▶ _STATED EXERCISE_
State how many of the lines below contain the string "width", with case counting. Give only the number.
++++ GIVEN DATA
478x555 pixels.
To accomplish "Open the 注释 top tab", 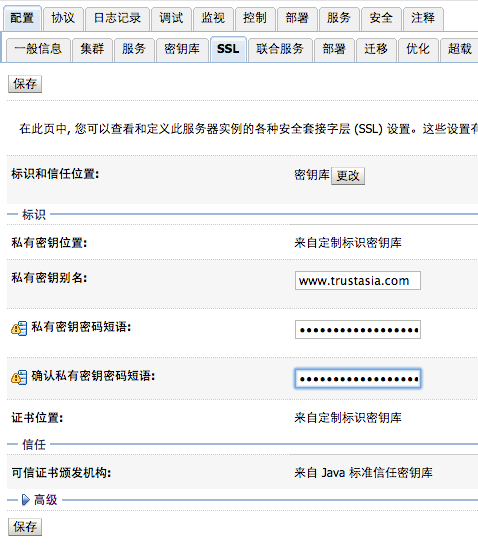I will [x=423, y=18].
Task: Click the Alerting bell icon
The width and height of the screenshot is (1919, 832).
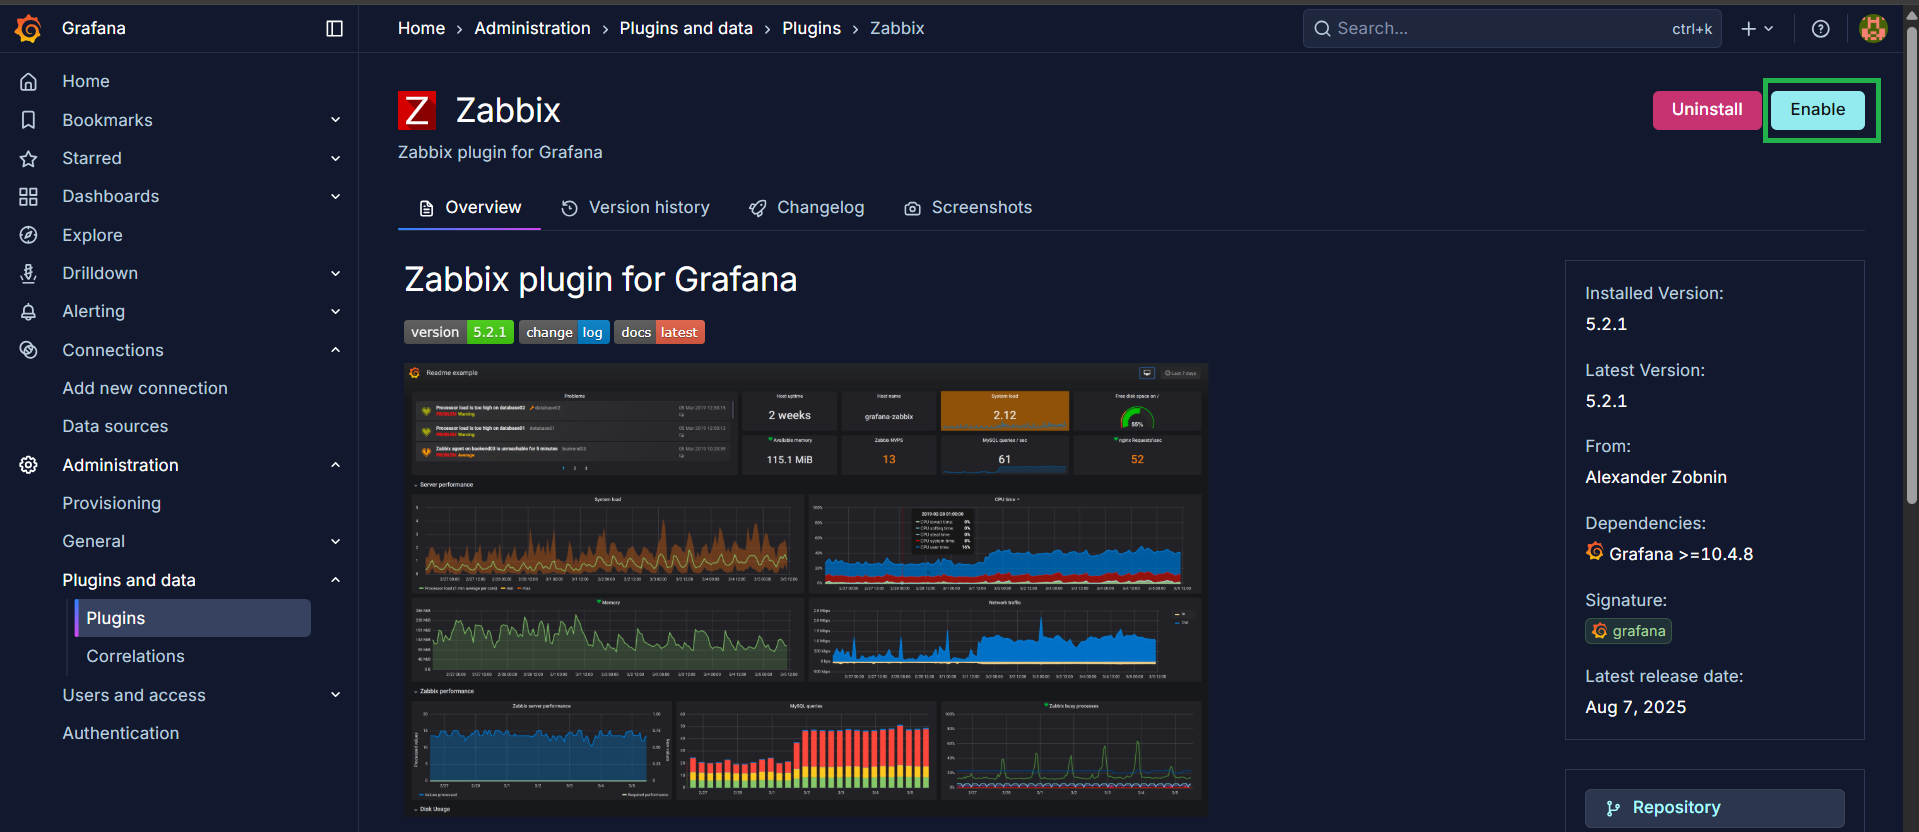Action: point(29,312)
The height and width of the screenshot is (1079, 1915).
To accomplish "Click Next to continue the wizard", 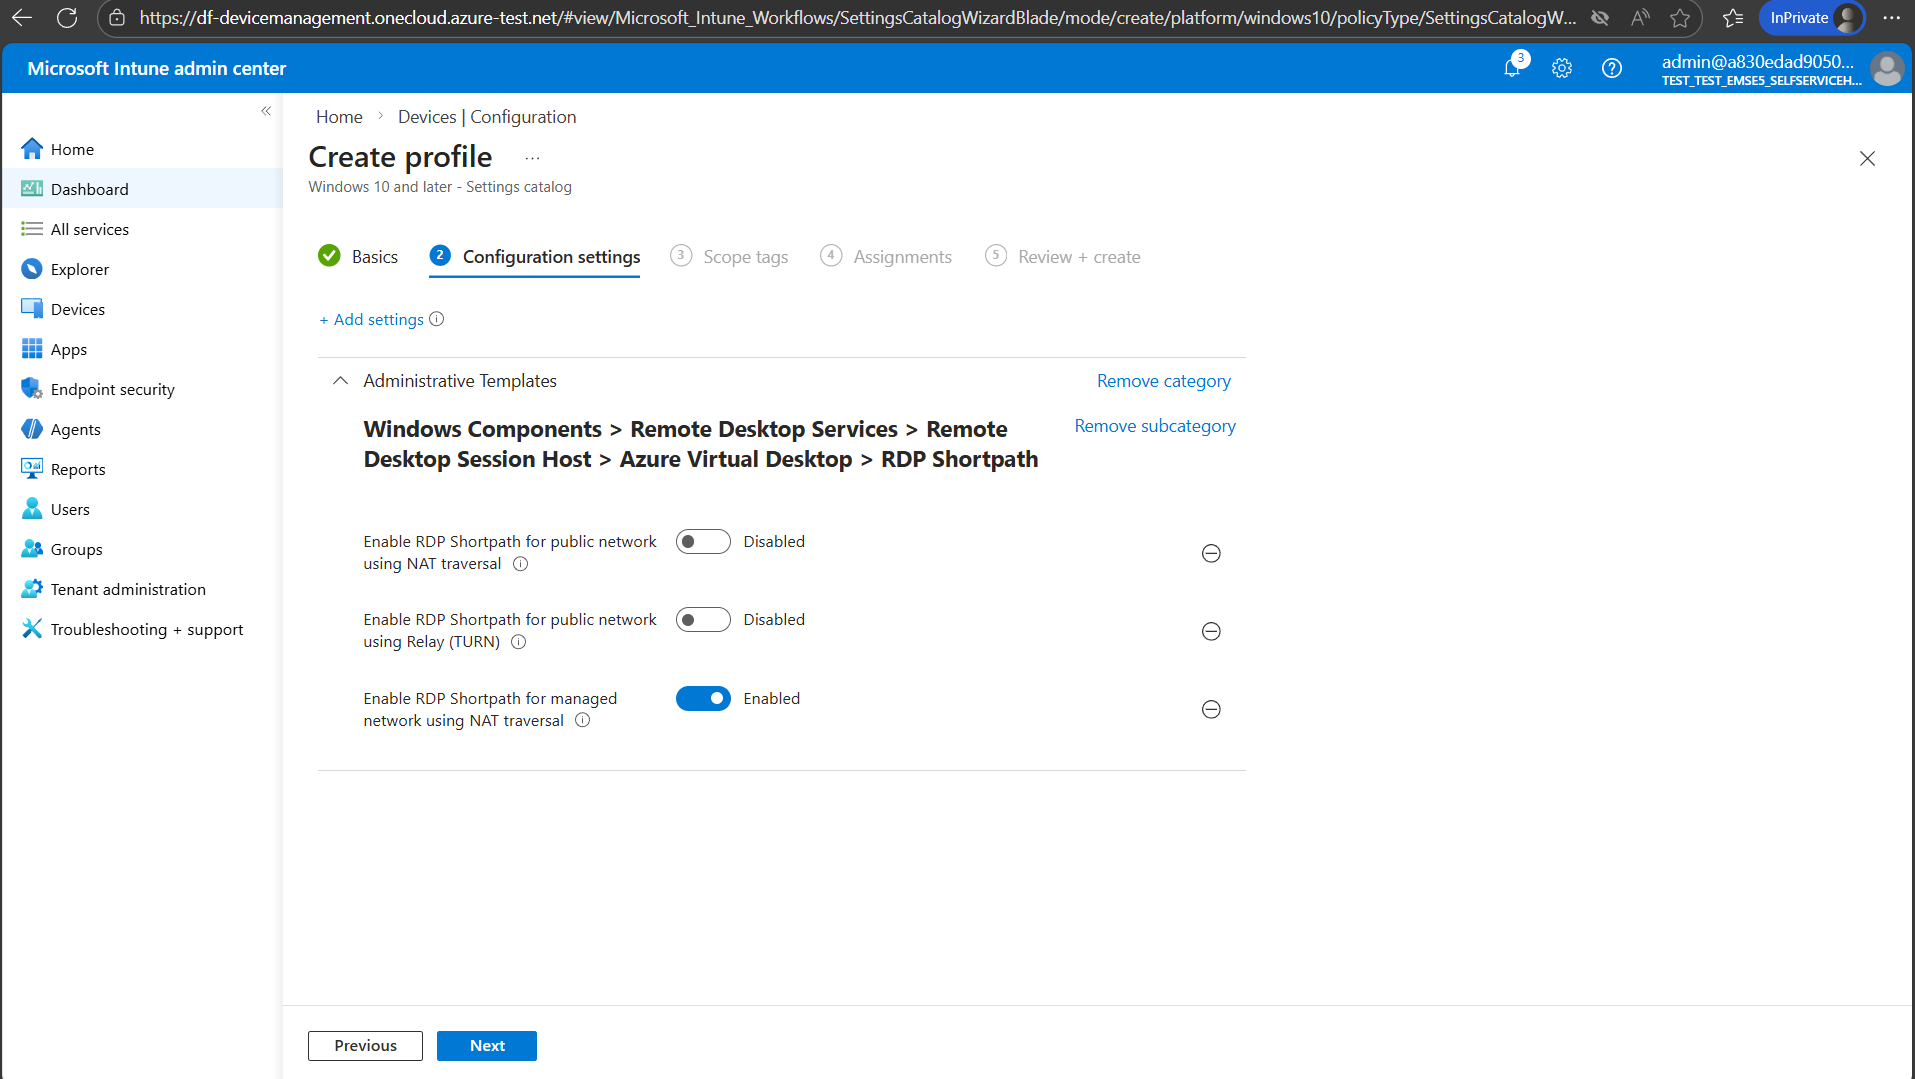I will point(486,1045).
++++++++
▶ _SOLUTION FOR THIS PROBLEM_
2